AVAILABLE DATA:
***

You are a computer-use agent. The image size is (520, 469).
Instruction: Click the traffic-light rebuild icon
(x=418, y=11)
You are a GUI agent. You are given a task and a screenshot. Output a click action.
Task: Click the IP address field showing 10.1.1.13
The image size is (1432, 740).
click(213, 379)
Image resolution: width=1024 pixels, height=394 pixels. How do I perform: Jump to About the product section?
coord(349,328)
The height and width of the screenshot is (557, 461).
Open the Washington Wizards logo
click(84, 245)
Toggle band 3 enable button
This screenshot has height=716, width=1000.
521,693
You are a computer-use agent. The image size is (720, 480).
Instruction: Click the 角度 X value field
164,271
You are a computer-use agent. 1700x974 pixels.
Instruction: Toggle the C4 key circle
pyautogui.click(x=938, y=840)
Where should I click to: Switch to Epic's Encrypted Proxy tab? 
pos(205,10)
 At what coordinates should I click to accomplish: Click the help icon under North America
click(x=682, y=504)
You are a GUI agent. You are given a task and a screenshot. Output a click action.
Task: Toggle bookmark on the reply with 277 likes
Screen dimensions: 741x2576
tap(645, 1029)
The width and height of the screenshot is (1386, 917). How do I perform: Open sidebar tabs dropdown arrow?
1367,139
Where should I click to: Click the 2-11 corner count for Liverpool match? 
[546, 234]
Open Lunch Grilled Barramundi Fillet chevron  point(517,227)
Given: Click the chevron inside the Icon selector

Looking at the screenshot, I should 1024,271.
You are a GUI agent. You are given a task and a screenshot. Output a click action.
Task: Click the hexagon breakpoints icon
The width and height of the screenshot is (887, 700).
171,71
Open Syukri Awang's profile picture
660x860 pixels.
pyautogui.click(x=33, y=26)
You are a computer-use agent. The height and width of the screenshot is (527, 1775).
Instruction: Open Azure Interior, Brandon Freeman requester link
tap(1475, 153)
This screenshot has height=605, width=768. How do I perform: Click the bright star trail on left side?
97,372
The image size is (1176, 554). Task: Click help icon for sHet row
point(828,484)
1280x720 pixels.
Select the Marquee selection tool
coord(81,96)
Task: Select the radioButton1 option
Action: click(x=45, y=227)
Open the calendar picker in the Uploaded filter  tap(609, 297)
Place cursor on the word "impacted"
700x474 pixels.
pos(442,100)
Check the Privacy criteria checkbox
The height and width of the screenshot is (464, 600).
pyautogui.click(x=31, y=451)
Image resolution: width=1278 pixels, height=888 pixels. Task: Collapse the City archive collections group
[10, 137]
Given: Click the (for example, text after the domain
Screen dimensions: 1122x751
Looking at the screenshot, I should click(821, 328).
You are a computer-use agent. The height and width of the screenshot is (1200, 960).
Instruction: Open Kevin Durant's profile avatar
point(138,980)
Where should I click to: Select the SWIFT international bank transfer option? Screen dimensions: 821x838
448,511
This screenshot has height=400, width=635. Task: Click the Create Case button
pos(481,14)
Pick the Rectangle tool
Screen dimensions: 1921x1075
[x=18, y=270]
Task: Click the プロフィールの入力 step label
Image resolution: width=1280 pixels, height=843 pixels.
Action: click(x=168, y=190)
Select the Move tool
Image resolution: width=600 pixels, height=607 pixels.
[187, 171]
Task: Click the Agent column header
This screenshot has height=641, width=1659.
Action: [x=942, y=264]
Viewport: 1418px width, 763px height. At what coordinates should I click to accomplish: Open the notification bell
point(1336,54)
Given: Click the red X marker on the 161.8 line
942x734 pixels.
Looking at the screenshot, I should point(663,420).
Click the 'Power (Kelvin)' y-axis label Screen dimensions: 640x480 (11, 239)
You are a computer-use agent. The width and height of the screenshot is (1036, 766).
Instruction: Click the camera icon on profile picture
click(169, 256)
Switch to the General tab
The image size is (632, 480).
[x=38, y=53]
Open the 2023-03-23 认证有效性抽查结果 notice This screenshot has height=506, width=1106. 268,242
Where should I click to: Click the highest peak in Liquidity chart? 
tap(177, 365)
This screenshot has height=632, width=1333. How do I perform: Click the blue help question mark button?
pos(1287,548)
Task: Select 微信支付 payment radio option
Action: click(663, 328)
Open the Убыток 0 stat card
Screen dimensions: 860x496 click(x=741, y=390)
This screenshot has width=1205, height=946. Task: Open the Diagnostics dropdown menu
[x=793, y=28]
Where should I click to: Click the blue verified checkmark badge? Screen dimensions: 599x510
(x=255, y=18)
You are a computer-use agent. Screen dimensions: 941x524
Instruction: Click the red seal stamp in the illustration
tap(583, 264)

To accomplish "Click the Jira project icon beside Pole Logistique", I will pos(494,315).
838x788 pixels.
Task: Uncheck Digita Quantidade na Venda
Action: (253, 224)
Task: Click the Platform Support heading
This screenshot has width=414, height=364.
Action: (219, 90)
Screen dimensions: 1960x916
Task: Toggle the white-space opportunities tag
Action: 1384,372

***

The answer must consist of every line above that holds the string "computer", copied exactly.

EXERCISE SOLUTION:
You are a computer-use agent. The image size is (520, 469).
You are a computer-use agent. The image size is (720, 480).
You are a computer-use agent. 1700x974 pixels.
You are a computer-use agent. The height and width of the screenshot is (527, 1775).
You are a computer-use agent. The height and width of the screenshot is (1200, 960).
You are a computer-use agent. The width and height of the screenshot is (1036, 766).
You are a computer-use agent. Screen dimensions: 941x524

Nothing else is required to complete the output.